So many of the grand old football grounds of England have disappeared in recent years - The likes of Highbury, Maine Road and the Boleyn Ground have been consigned to history. Even fans of these respective clubs will largely admit that things are not quite the same anymore in their ultra-modern, sparkling new homes. However, if you look hard enough, you can find some old gems still thriving, playing host to football matches across the country. Here are the oldest football grounds still in use in England.
Bramall Lane - Sheffield United
This 32,000 all-seater stadium is in fact the oldest league stadium in the world. Football was first played here in 1862 and has been in constant use ever since, hosting the very first floodlit game along the way in 1878. Home to Sheffield United since 1899, the ground was named after the Bramall family, who were prominent local landowners. Although the Blades have fallen on relatively hard times of late, Bramall Lane is still considered to be a cauldron where away teams are rarely given an easy ride.

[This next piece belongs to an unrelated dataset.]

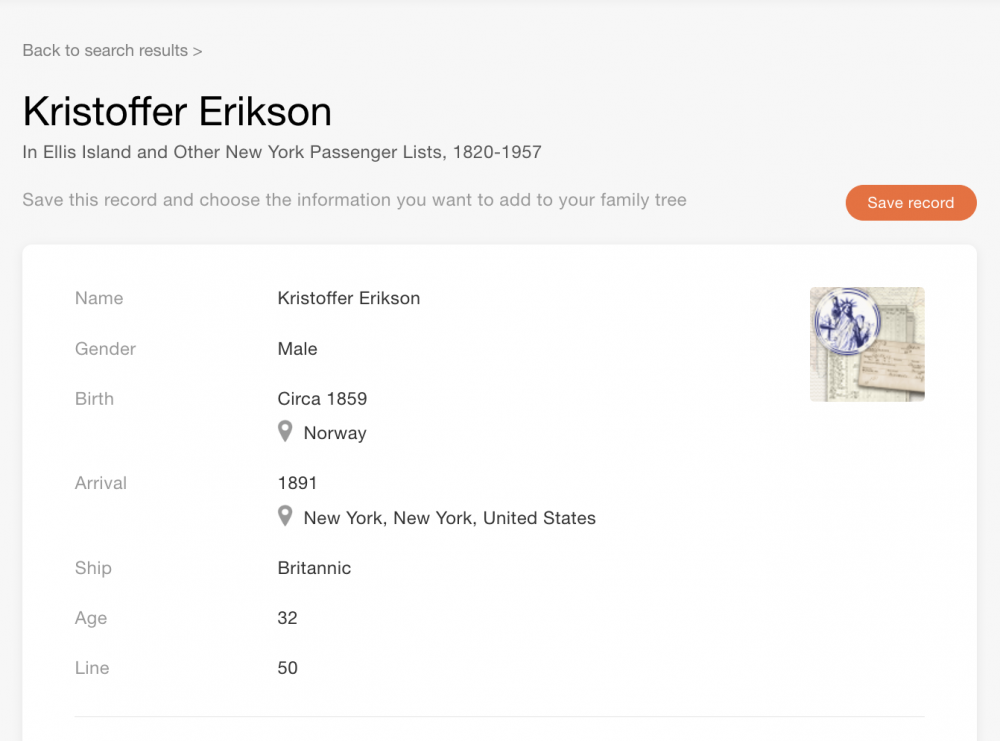Click the 1891 arrival year

[297, 483]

Field Mill - Mansfield Town
Technically, this ground is now called the One Call Stadium. However, it is commonly known as Field Mill and is thought to have first hosted football in 1861. It has also been used as a cricket ground and a venue for greyhound racing and rugby league. Since 1919, it has been home to Mansfield Town. For many people, The Stags will only be familiar through an accumulator in free bets offers by bookmakers! However, Mansfield Town have been Football League members since 1931. They haven't experienced much glory since then and are currently languishing in League Two. However, their home is a real point of pride.

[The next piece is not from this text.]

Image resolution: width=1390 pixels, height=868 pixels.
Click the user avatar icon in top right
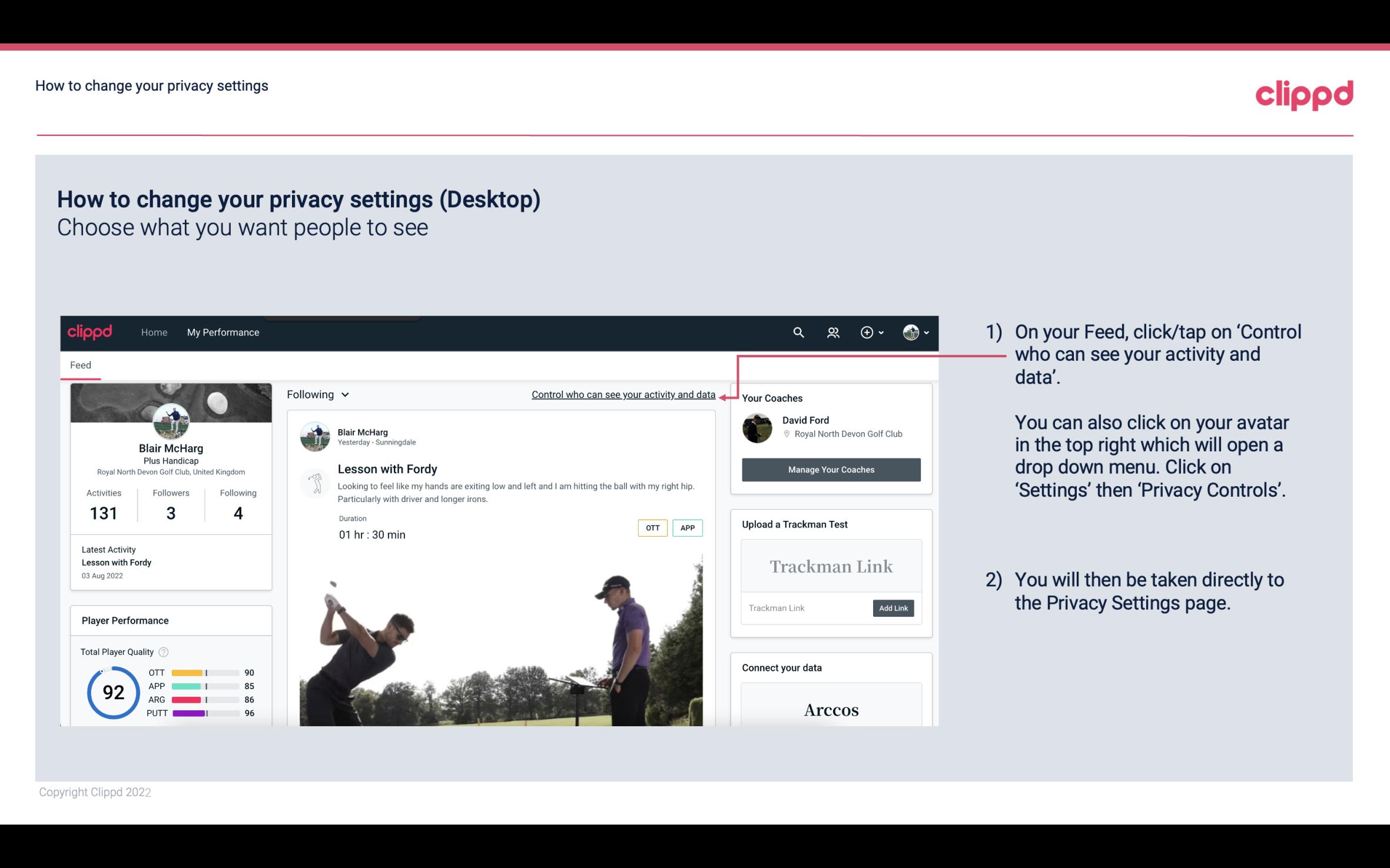click(910, 332)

Deepdale - Preston North End
Preston North End are one of the grand old clubs of North West football. Founder members of the Football League, they were the very first team to win the league and cup double. And their ground - Deepdale - is also steeped in history. It first hosted football in 1878 and has since then also been home to the town's cricket and rugby teams too. Although Preston have not experienced too much glory since those early days, 1966 World Cup winners Bobby Moore and Nobby Stiles both managed the club during the 1970s. Another reflection of Deepdale's place in the game is that it housed the National Football Museum from 2001 to 2010.
Stamford Bridge - Chelsea
Well, here's a ground which will be familiar to most. Set in one of London's more exclusive neighbourhoods, Stamford Bridge has been Chelsea's home since 1905. However, it has been hosting football all the way back since 1877. The stadium today is familiar the world over, and with a capacity of just over 41,000 it is the eighth biggest ground in the Premier League. However, it wasn't always that way. Until the mid-1990s, Stamford Bridge was considered to be a crumbling and inhospitable venue for football. And with crowds often averaging at around 15,000 at the time, much has changed in a short period for both Chelsea and Stamford Bridge.
St James' Park - Newcastle United
Home to The Toon since 1892, St James' Park stands both figuratively and physically as the castle looking down upon Newcastle. With a capacity of 52,405, it is simply the focal point of an entire city and the venue for some of the most passionate support in the country. Unsurprisingly, St James' Park has received international recognition down the years - It has hosted England internationals, Olympic football and even Rugby World Cup matches.